[SOURCE INFORMATION]:
--- START ---

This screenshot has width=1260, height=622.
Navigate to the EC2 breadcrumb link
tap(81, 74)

--- END ---
--- START ---

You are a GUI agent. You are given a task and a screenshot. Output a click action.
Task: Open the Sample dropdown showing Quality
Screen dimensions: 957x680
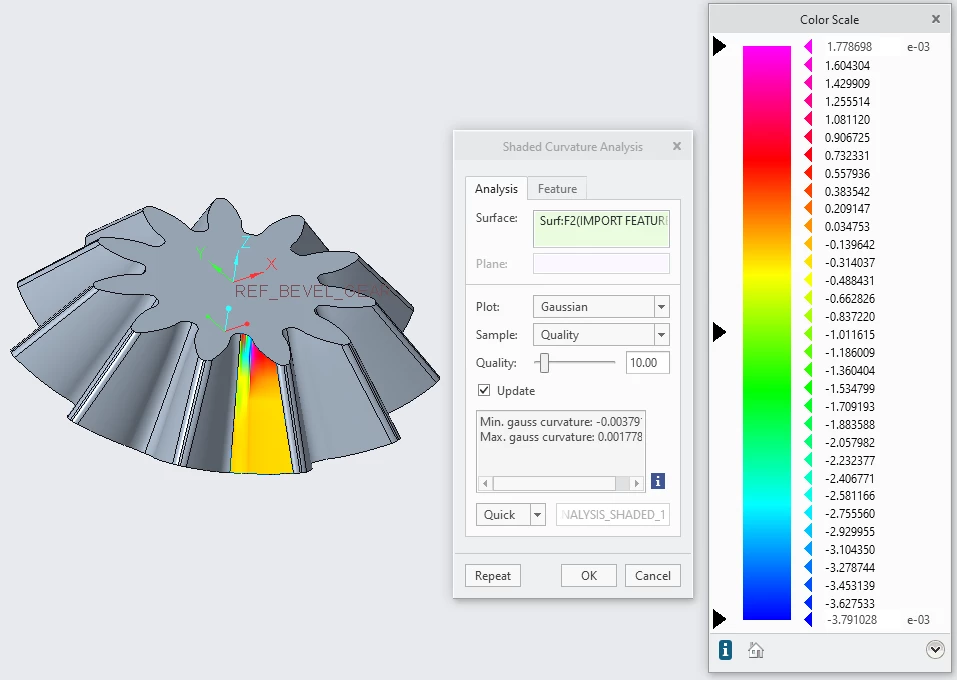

--- END ---

[WORK INSTRUCTION]: For this exercise, please output exactly the lines above starting at the line with "Task: Open the" and ending at the line with "Screen dimensions: 957x680", ends included.

[ANSWER BOX]:
Task: Open the Sample dropdown showing Quality
Screen dimensions: 957x680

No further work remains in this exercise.